- [TO DO]: Rewrite the rows below with every "logout icon" changed to "sign-out icon" and nothing else altered. Leave the pictures out of your answer.

───

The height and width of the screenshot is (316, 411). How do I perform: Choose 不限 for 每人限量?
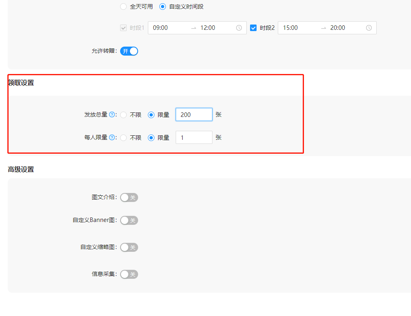point(123,137)
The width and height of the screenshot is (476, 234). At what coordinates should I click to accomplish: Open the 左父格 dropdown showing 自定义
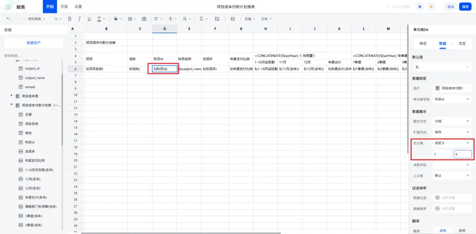(x=452, y=143)
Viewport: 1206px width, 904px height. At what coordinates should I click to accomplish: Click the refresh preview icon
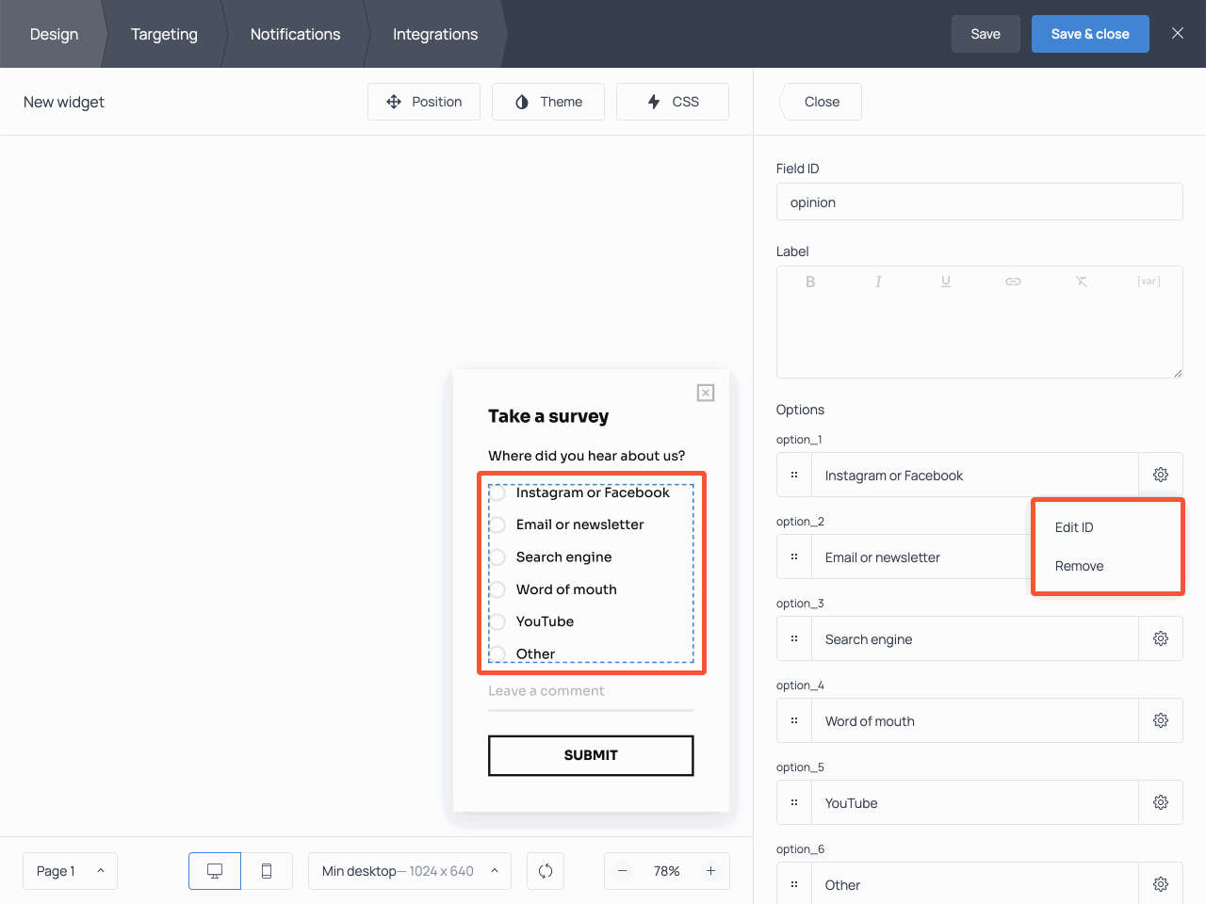[x=546, y=871]
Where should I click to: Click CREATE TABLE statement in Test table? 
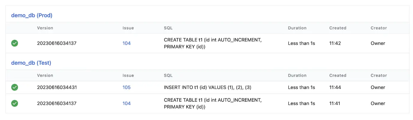pos(213,103)

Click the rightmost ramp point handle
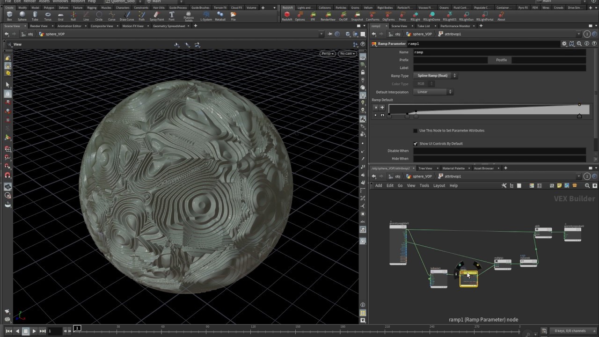579,116
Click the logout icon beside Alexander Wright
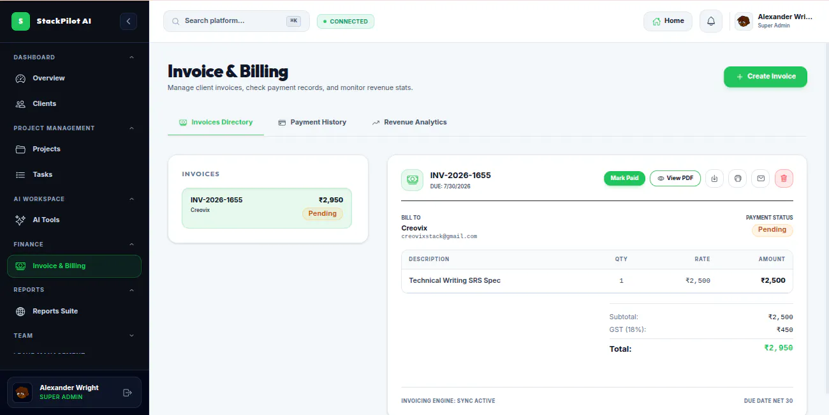Screen dimensions: 829x415 click(x=127, y=393)
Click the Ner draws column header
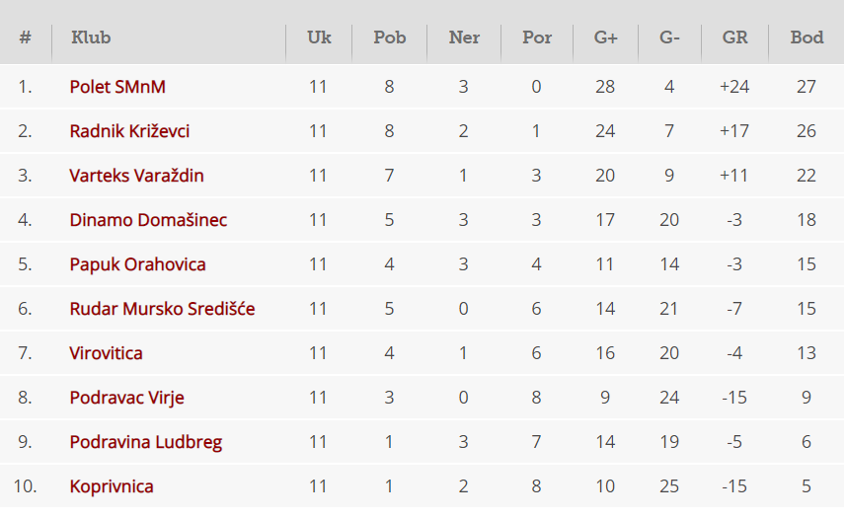The height and width of the screenshot is (519, 846). pyautogui.click(x=464, y=37)
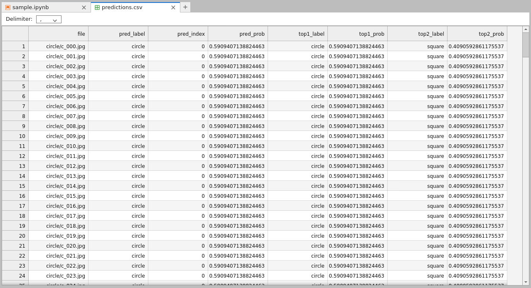Select the top2_label cell in row 15

click(x=417, y=186)
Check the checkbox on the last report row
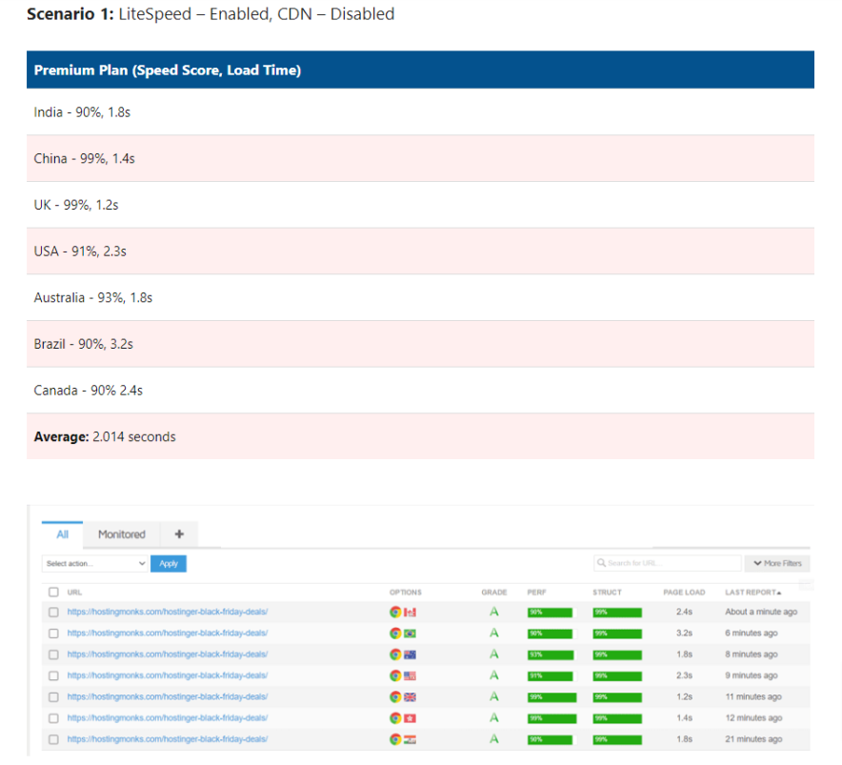The image size is (842, 765). tap(53, 738)
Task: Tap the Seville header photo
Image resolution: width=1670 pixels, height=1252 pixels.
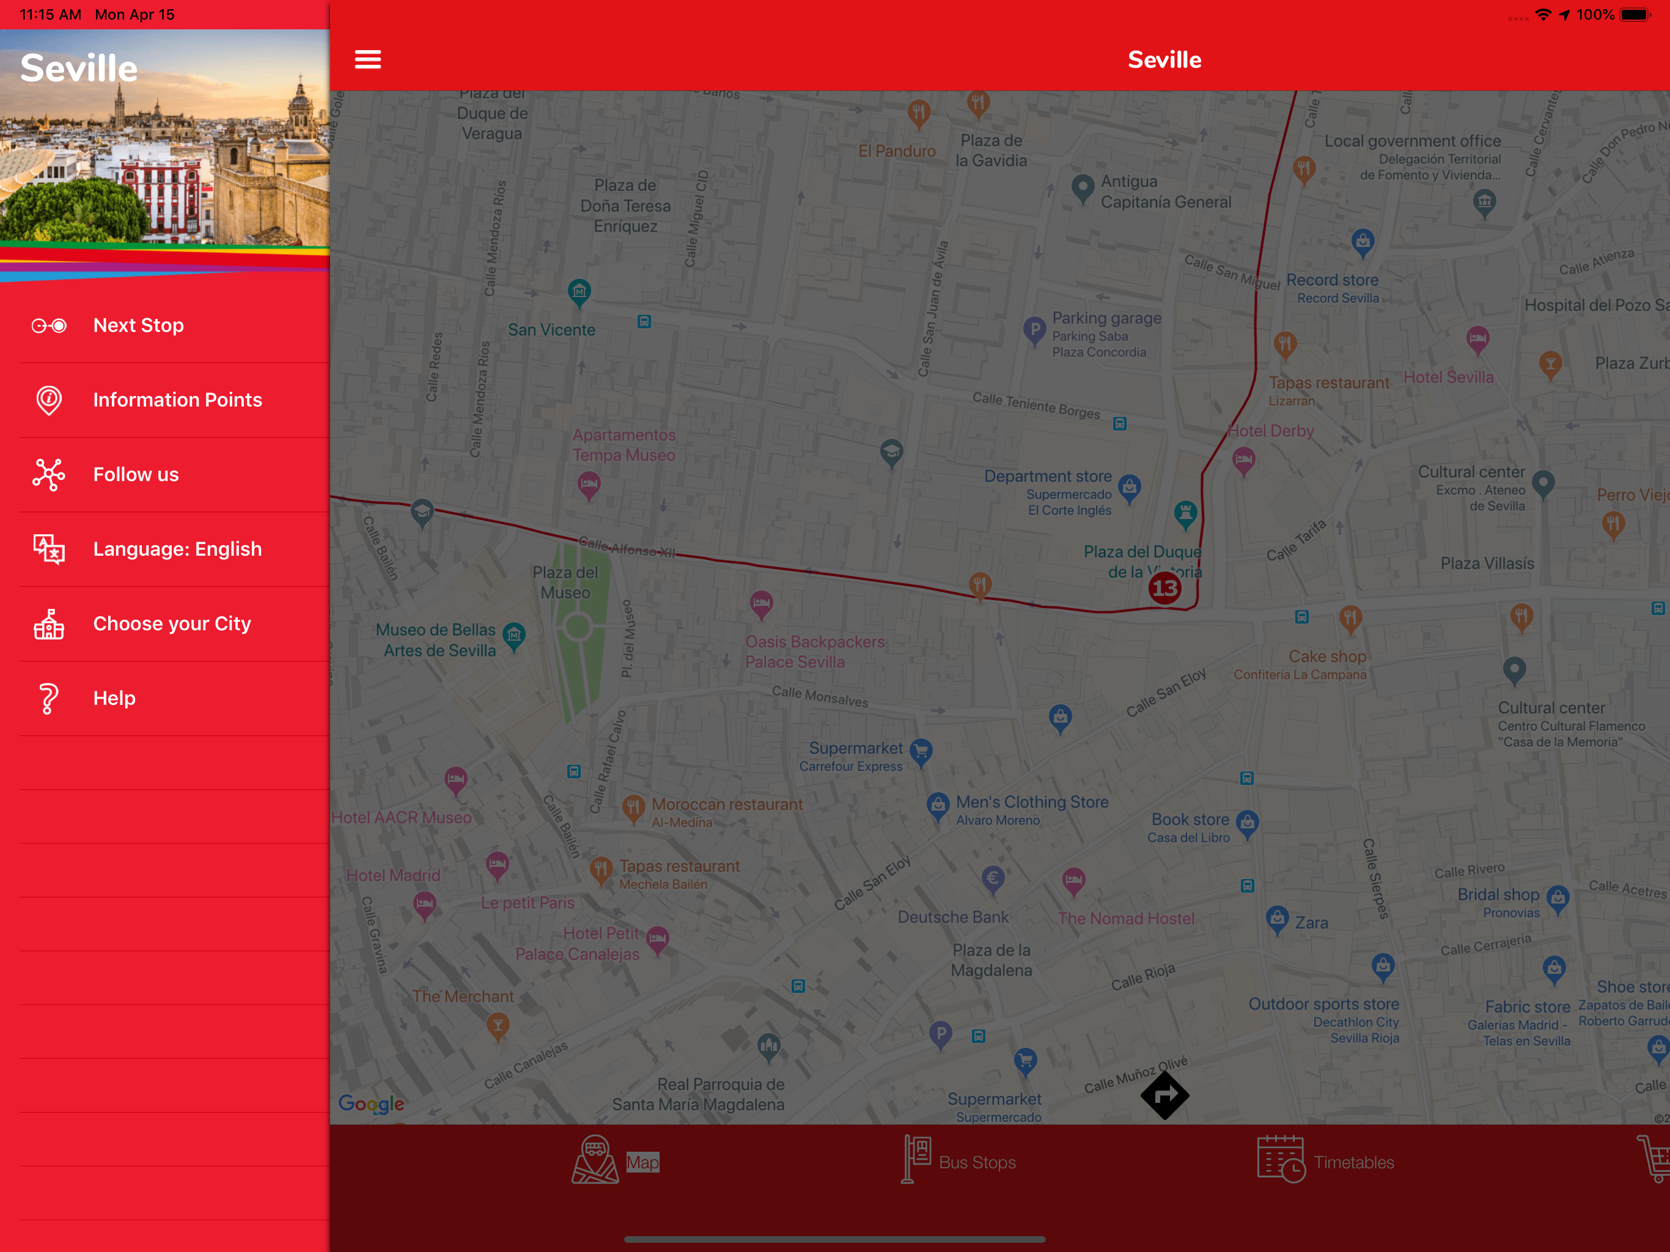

───

- [THE ANSWER]:
The height and width of the screenshot is (316, 411). How do I perform: Choose 不限 for 每人限量?
point(123,137)
The width and height of the screenshot is (476, 234). At what coordinates should I click to accomplish: Open the 左父格 dropdown showing 自定义
(x=452, y=143)
Viewport: 1206px width, 904px height. At what coordinates should I click to accomplish: Click the refresh preview icon
[x=546, y=871]
Where should I click to: Click CREATE TABLE statement in Test table? 
pos(213,103)

Click the rightmost ramp point handle
579,116
Click the sign-out icon beside Alexander Wright
Screen dimensions: 829x415 click(x=127, y=393)
Click the Ner draws column header
The height and width of the screenshot is (519, 846). pyautogui.click(x=464, y=37)
Select the top2_label cell in row 15

click(x=417, y=186)
Check the checkbox on the last report row
The image size is (842, 765). tap(53, 738)
Task: Tap the Seville header photo
Image resolution: width=1670 pixels, height=1252 pixels.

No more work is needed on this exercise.